Frequently Asked Questions

Q: What are the best conditions for observing?

A: Good or poor viewing is not always determined by the optics of a telescope. There can be external factors determining the quality of an image. The blanket of air surrounding the earth is constantly in motion. This shifting and swirling of the atmosphere causes a poor image especially at higher powers. This constantly changes so some nights may be better for viewing than others.

Optical distortions made by the rippling of air currents emitting above a heated surface or area can cause a poor image. Objects are more distinct when viewing straight up because you are only viewing through an atmosphere of about 10 miles thick. This is opposed to an atmosphere 15 miles thick at 45 degrees, and over 100 miles thick near the horizon.

Light pollution: If possible avoid using your scope around lights (street lights. house lights. etc.). A high magnifying telescope is very sensitive to light, resulting in a washed out image or an annoying glare. The effects of bright light become more obvious near cities. Many of the stars seem to disappear near the city horizon.

Moonlight can be another factor. The harsh glare from a full or bright moon can dim nearby stars and planets. The moon itself is best viewed during the phases near the area dividing the darkness and sunlight.

Avoid viewing through an open window (never view through a closed window). The air currents caused by the inside/outside temperature, especially during the cold season makes quality observation impossible.

A bank of clouds is impossible to view through. Fortunately these are constantly moving. When stars twinkle rapidly, this is a result of the warm and cool air mixing. This results in poor viewing. Try to observe on nights when the stars have a steady 'burn' like the planets. A heavy haze causes poor viewing but a faint haze usually means a still atmosphere and good viewing may be possible. Stars always appear as pinpoints of light. They are at such great distances that any discernible size difference between very low and high magnifications within the telescope is impossible. The light gathering power of the telescope allows you to see stars and planets that your eyes would not normally see within the solar system.
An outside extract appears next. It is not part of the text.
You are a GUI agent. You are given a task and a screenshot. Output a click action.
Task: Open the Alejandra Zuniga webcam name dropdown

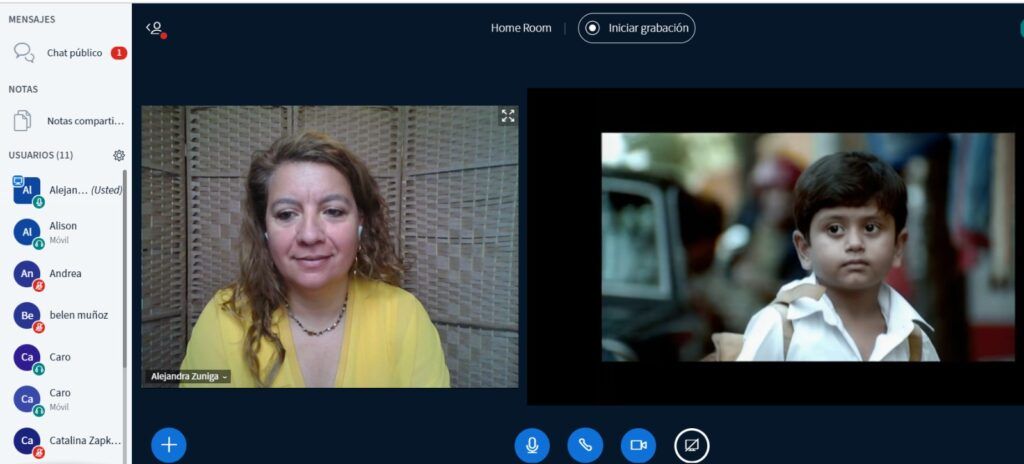(x=188, y=376)
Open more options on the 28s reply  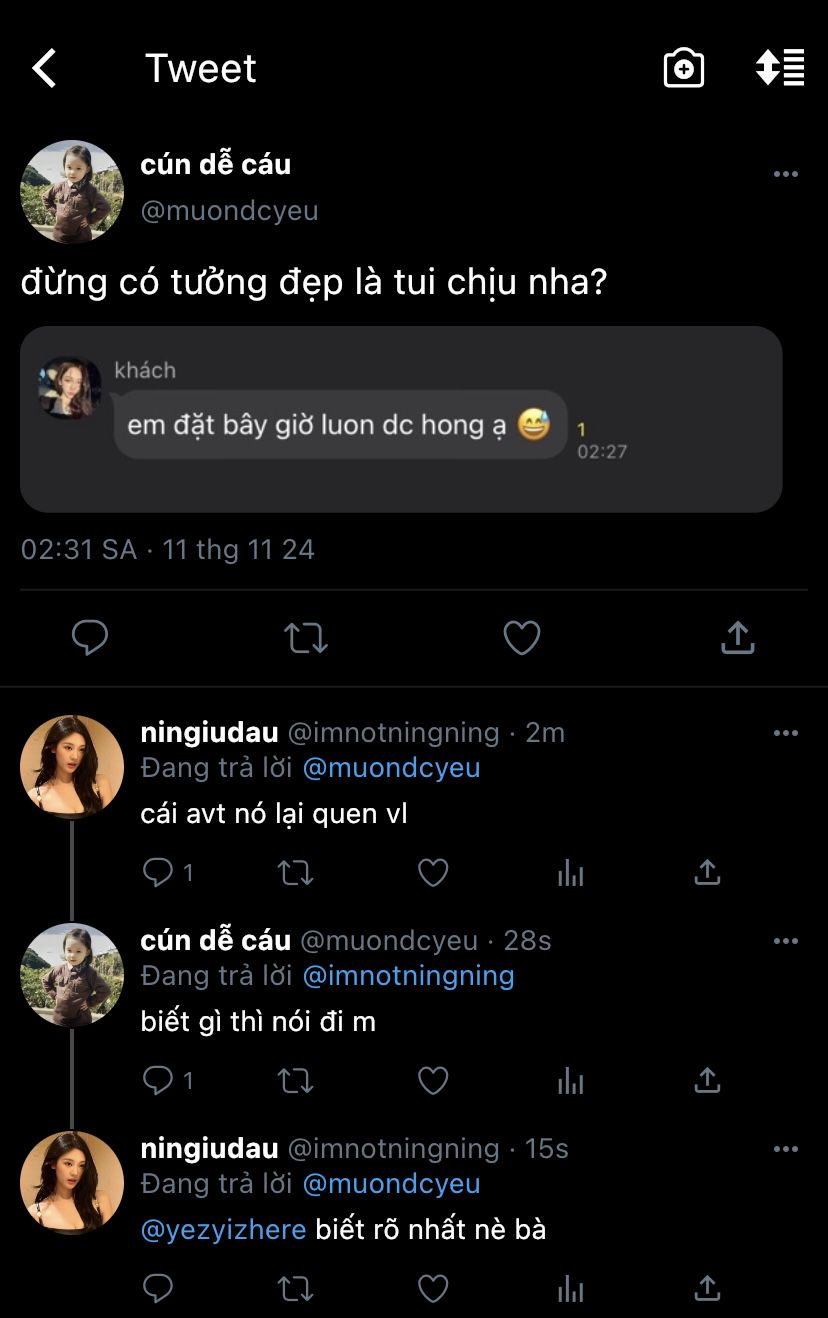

Most telescopes give their widest field of view at lowest power - usually not more than 1-1/2 degrees. This means it is frustratingly difficult to find anything in the sky with the telescope alone. A small telescope called a finderscope is mounted parallel on the side of the main scope to get around this problem. The low powered finderscope with its four to six degree field of view and central crosshairs permits precise aiming before you look through the main body of the telescope.